How can we prove that "Every Group of order $216$ contains a normal subgroup of order $27$ or $9$ ?".
MY TRY: $216=2^3.3^3$.So possible order of sylow $3$ subgroup is $1$ or $4$ and similarly for sylow $2$ subgroup is of order $1,3,9\,\text{or}\,27$.Then how to proceed $?$Thank you
Suppose there are $\;4\;$ Sylow $\;3\,-$ subgroups of order $\;3^3=27\;$ , which means there is a subgroup of index $\;4\;$ in $\;G\;$ , namely: $\;N_G(P_3)\;,\;\;P_3=\;$ any Sylow $\;3\,-$ subgroup.

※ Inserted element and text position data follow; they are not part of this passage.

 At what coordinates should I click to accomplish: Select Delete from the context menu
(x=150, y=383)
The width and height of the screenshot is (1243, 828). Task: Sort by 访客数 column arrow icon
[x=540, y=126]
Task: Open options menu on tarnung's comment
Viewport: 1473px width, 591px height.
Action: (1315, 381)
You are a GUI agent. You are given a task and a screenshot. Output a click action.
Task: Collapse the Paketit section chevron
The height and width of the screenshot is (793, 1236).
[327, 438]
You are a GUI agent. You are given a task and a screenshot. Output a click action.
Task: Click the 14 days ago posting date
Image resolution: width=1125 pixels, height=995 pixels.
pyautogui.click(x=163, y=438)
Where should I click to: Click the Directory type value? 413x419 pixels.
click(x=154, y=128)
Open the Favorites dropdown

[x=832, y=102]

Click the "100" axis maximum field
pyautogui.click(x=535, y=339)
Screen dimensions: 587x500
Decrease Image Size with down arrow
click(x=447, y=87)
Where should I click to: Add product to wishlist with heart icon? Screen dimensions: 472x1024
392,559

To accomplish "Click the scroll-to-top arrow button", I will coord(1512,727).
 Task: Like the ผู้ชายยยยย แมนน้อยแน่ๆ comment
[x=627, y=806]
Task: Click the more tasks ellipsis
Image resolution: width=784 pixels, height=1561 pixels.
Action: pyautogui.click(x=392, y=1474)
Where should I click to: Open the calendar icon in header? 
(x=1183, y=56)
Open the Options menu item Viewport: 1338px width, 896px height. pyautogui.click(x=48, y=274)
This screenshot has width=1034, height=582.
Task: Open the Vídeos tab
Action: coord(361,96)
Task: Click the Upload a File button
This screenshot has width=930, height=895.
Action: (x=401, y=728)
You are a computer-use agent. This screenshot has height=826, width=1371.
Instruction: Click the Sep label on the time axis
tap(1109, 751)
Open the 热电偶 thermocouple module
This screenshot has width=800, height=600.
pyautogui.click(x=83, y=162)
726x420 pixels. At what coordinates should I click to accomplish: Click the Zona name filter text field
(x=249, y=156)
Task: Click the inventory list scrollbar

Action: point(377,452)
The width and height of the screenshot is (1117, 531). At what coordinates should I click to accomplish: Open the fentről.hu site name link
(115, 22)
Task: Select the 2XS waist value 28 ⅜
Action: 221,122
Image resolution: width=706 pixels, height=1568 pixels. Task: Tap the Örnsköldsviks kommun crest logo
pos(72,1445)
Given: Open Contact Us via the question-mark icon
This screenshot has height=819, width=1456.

But making $\;G\;$ act on the four cosets of this subgroup, we get a homomorphism $\;\phi: G\to S_4\;$ characterized by
$$\ker\phi=\bigcap_{g\in G}P_3^g =\text{ the core of}\;\;P_3=$$
the maximal normal subgroup of $\;G\;$ which is contained in $\;P_3\;$ . Clearly then $\;\phi\;$ cannot be injective (why? Look at orders...), and in fact its order must be such that, by the first isomorphism theorem
$$G/\ker\phi\cong K\le S_4$$
Well, this already shows there's a non-trivial normal subgroup in $\;G\;$ , and now calculate what the possible order of it can be by the above.